▶ Data for processing:
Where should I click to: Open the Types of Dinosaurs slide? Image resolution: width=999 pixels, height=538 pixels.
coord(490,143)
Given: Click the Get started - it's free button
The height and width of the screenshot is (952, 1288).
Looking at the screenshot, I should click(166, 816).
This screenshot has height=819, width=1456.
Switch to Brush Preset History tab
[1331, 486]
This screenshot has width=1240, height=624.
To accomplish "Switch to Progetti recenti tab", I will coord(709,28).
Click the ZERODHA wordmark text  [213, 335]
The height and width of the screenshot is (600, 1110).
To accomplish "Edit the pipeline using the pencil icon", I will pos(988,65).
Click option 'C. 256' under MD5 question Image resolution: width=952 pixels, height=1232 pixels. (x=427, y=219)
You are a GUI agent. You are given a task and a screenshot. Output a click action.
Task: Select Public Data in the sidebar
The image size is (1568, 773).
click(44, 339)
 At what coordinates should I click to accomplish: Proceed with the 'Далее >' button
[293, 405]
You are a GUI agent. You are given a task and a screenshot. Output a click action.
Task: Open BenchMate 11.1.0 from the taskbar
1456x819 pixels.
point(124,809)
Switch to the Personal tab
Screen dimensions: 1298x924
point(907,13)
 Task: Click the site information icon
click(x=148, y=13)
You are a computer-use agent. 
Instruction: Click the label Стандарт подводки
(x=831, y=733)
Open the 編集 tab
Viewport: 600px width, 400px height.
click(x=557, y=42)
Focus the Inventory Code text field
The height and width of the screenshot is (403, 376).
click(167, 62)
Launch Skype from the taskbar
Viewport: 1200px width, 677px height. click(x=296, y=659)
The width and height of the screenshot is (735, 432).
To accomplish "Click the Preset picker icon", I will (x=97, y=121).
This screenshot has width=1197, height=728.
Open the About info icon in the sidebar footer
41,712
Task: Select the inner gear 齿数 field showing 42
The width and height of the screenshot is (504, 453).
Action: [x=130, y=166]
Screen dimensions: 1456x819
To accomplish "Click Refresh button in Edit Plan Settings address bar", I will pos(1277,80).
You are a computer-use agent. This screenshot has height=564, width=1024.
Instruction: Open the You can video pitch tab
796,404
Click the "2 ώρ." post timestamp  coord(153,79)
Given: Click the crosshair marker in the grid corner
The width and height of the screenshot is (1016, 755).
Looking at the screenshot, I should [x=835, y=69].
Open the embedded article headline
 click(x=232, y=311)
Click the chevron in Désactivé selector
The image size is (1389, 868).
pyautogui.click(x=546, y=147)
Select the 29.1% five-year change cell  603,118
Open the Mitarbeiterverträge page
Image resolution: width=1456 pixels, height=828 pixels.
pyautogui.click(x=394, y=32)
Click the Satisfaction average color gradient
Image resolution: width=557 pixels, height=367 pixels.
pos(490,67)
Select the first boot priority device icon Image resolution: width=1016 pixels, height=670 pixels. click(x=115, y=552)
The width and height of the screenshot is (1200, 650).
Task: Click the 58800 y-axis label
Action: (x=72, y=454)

▶ Work to complete: Please write out all of the records above, reproducing each line character for character.

▶ Task result:
Where should I click to: Open the Types of Dinosaurs slide? Image resolution: width=999 pixels, height=538 pixels.
coord(490,143)
Given: Click the Get started - it's free button
The height and width of the screenshot is (952, 1288).
Looking at the screenshot, I should click(166, 816).
This screenshot has height=819, width=1456.
Switch to Brush Preset History tab
[1331, 486]
This screenshot has width=1240, height=624.
To accomplish "Switch to Progetti recenti tab", I will coord(709,28).
Click the ZERODHA wordmark text  [213, 335]
The height and width of the screenshot is (600, 1110).
To accomplish "Edit the pipeline using the pencil icon", I will pos(988,65).
Click option 'C. 256' under MD5 question Image resolution: width=952 pixels, height=1232 pixels. (x=427, y=219)
You are a GUI agent. You are given a task and a screenshot. Output a click action.
Task: Select Public Data in the sidebar
The image size is (1568, 773).
click(44, 339)
 At what coordinates should I click to accomplish: Proceed with the 'Далее >' button
[293, 405]
You are a GUI agent. You are given a task and a screenshot. Output a click action.
Task: Open BenchMate 11.1.0 from the taskbar
1456x819 pixels.
point(124,809)
Switch to the Personal tab
Screen dimensions: 1298x924
point(907,13)
 Task: Click the site information icon
click(x=148, y=13)
You are a computer-use agent. 
Instruction: Click the label Стандарт подводки
(x=831, y=733)
Open the 編集 tab
Viewport: 600px width, 400px height.
click(x=557, y=42)
Focus the Inventory Code text field
The height and width of the screenshot is (403, 376).
click(167, 62)
Launch Skype from the taskbar
Viewport: 1200px width, 677px height. click(x=296, y=659)
The width and height of the screenshot is (735, 432).
To accomplish "Click the Preset picker icon", I will (x=97, y=121).
This screenshot has width=1197, height=728.
Open the About info icon in the sidebar footer
41,712
Task: Select the inner gear 齿数 field showing 42
The width and height of the screenshot is (504, 453).
Action: [x=130, y=166]
Screen dimensions: 1456x819
To accomplish "Click Refresh button in Edit Plan Settings address bar", I will pos(1277,80).
You are a computer-use agent. This screenshot has height=564, width=1024.
Instruction: Open the You can video pitch tab
796,404
Click the "2 ώρ." post timestamp  coord(153,79)
Given: Click the crosshair marker in the grid corner
The width and height of the screenshot is (1016, 755).
Looking at the screenshot, I should [x=835, y=69].
Open the embedded article headline
 click(x=232, y=311)
Click the chevron in Désactivé selector
The image size is (1389, 868).
pyautogui.click(x=546, y=147)
Select the 29.1% five-year change cell  603,118
Open the Mitarbeiterverträge page
Image resolution: width=1456 pixels, height=828 pixels.
pyautogui.click(x=394, y=32)
Click the Satisfaction average color gradient
Image resolution: width=557 pixels, height=367 pixels.
pos(490,67)
Select the first boot priority device icon Image resolution: width=1016 pixels, height=670 pixels. click(x=115, y=552)
The width and height of the screenshot is (1200, 650).
Task: Click the 58800 y-axis label
Action: (x=72, y=454)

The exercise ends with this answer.